Looking back, it was doomed from the start.
When I moved away from Malin, I moved in with 2 men across the city. The rent was cheap, the guys, Gavin and Andrew were awesome and I was excited for a change in my life. The guys were my age (19), loved the same music as me, were chilled out and didn’t mind me bringing my kitty to live with us.
Soon though, as they usually do with me, things got complicated. Gavin and I started falling for each other pretty hard. We’d make excuses to see each other, chat until the early hours about anything and everything and cuddle up when watching films. We knew it was a massive risk- living together and being a couple- but we thought it was worth it. Andrew was so enamoured with the idea of us being together that in my mind, it seemed like a lovely albeit risky set-up.
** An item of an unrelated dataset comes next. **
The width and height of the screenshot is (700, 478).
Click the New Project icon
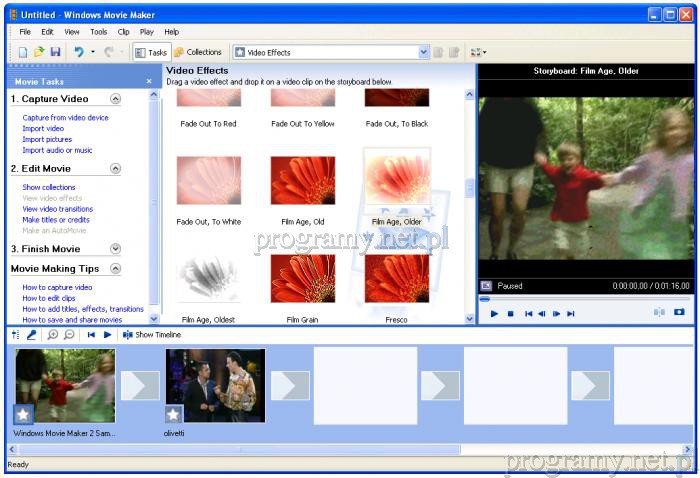click(x=23, y=52)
After a few months, things in the flat got quite rocky. While the relationship between Gavin and I got better and better, Andrew was getting steadily more jealous and resentful of me. He began finding problems with everything I did, had his friends up every night taking up the entire living room and being generally hostile until I felt unable to even leave my bedroom. Eventually, Gavin got tired of this and arguments between him and Andrew became a regular occurance.
Gavin and I decided to move out. I needed a reference from my landlady (Andrew’s mum… Yep, complicated.) and it turned out that I’d been living there illegally. Not only that but Andrew stole £100 from me which his mother didn’t believe. I was upset, Gavin was upset and Andrew blamed me for the breakdown of their friendship.
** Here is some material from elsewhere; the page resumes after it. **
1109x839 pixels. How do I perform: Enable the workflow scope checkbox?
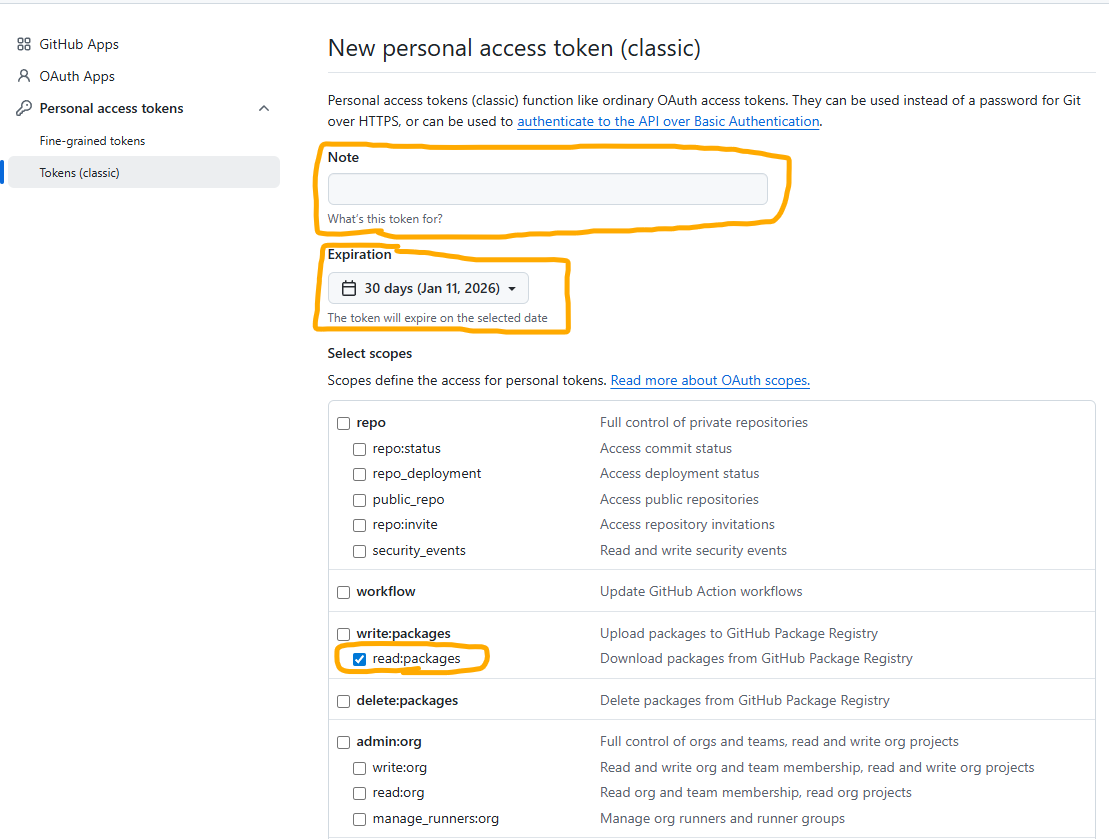point(344,592)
We made a drastic decision to move in with Gavin’s parents. We hated living in the flat, we really resented Andrew and despite only being together for 6 months, we didn’t want to be apart. We are one and the same; living apart just wasn’t an option and despite how much we were risking and how fast we were moving, we took the leap anyway.
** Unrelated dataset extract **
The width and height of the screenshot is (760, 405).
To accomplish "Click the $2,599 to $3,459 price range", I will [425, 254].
Most people predicted we’d only be together for another 6 weeks. Andrew said it’d be about 3 months, maximum. 2 and a half years later and we are still going strong. The first hurdle in our relationship was fairly dramatic and upsetting but it set the precedent for our strength as a couple. We’ve fought bigger, scarier battles that have contained far more risk but the relationship has never died. We were fighters and we are fighters to this day.